Last week the Dalai Lama’s Jewish outreach continued.
As part of a week-long “Thank You India” festival, marking the 50th anniversary of his arrival in India — accompanied by 80,000 followers — he visited eight places of prayer and worship in New Delhi, including the Judah Hyam Synagogue and a Catholic church.
A red kipa atop his head, the Dalai Lama listened as Rabbi Ezciel Isaac Malekar read a prayer, below, and offered a blessing. “Some Indian friends” and “Tibetan colleagues” accompanied him, the Dalai Lama’s Foundation for Universal Responsibility announced.
“This will be the first gesture of gratitude and appreciation by his holiness on behalf of the Tibetan people,” the foundation stated. “It will also be a gesture, celebrating the diversity of Israel and its long history of interfaith harmony.”
The Dalai Lama, the unrecognized-by-China head of state and spiritual leader of Tibet, left his homeland in 1959, a decade after China’s invasion of Tibet and its imposition of martial, rule.
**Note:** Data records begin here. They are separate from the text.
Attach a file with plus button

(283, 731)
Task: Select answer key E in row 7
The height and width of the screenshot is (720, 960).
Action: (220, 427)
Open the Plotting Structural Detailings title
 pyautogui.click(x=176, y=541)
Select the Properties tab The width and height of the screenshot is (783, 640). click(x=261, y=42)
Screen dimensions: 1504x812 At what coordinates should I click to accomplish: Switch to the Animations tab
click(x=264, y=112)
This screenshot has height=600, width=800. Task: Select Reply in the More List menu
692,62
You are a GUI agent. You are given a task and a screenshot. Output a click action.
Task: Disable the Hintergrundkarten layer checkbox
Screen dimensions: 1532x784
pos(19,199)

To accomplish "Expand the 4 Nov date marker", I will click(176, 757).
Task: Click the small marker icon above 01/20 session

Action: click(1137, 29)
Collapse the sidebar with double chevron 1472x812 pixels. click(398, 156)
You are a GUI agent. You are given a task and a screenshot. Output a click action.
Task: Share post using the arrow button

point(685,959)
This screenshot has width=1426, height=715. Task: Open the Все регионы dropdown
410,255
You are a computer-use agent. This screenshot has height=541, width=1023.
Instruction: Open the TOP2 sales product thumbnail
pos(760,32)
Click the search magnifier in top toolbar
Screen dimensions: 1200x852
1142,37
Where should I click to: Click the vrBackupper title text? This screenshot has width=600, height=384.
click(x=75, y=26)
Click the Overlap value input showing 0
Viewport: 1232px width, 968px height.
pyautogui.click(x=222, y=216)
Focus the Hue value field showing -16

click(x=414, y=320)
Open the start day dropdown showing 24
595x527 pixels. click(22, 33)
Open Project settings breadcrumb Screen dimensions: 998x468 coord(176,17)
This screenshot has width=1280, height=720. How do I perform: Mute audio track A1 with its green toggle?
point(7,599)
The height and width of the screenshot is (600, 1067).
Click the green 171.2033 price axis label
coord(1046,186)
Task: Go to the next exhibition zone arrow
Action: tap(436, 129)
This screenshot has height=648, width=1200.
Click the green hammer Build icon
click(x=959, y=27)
The seat of his Tibetan administration-in-exile is Dharamsala, in the hills of northern India.
Winner of the 1989 Nobel Peace Prize, he has met leaders of the Jewish community several times, calling for interfaith cooperation and asking the “Jewish secret” for maintaining its ethnic and religious identity during centuries in exile.
The Dalai Lama was the first visitor at the U.S. Holocaust Memorial Museum in Washington 26 years ago.